(AVAILABLE DATA begins)

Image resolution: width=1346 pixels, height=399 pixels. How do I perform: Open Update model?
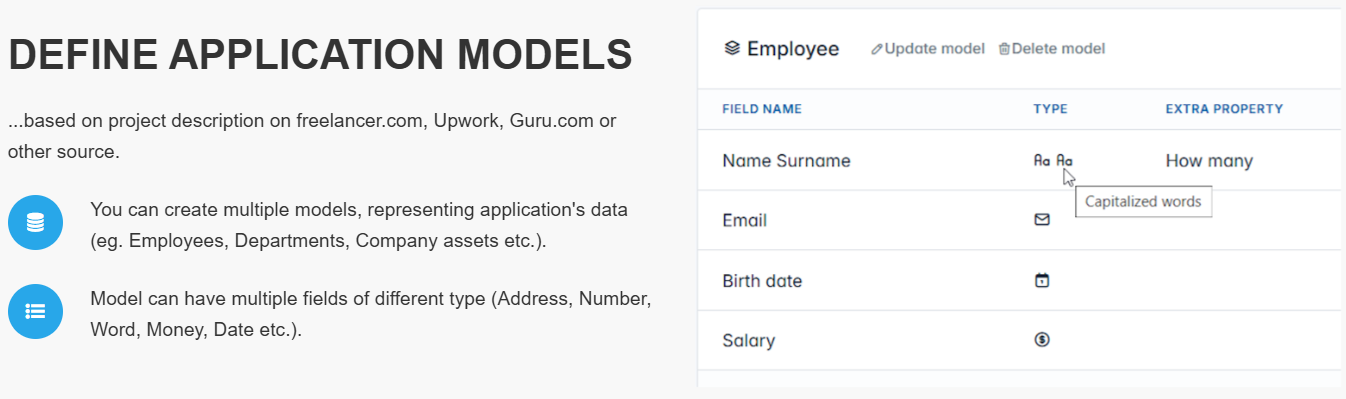[x=928, y=49]
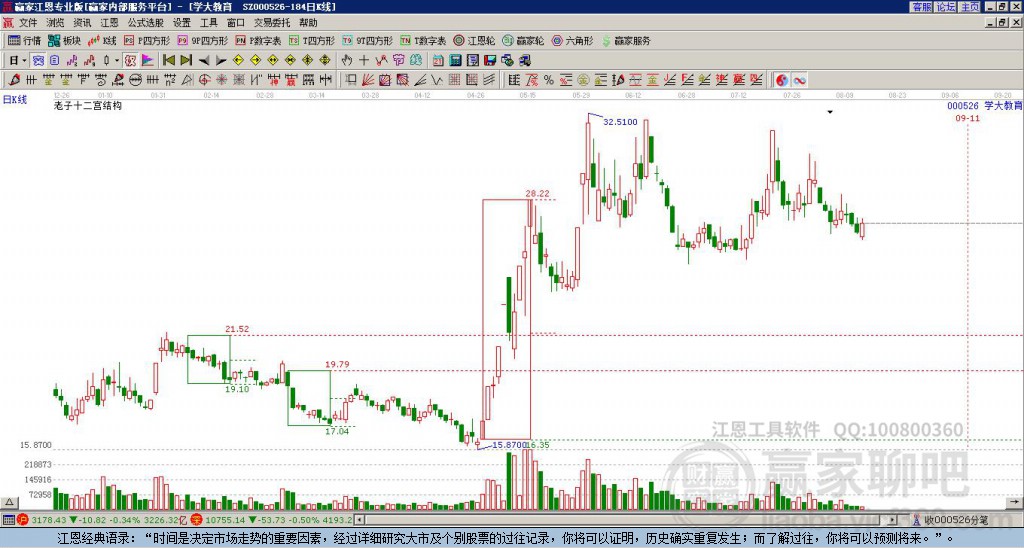Image resolution: width=1024 pixels, height=548 pixels.
Task: Expand the 日 period dropdown
Action: (24, 61)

(AVAILABLE DATA ends)

### PROBLEM REQUIREMENTS
The data must be reproduced exactly, and no picture may appear in the copy.

### WRITTEN SOLUTION
Image resolution: width=1346 pixels, height=399 pixels. How do I perform: Open Update model?
[x=928, y=49]
Image resolution: width=1024 pixels, height=548 pixels.
Task: Expand the 日 period dropdown
Action: (24, 61)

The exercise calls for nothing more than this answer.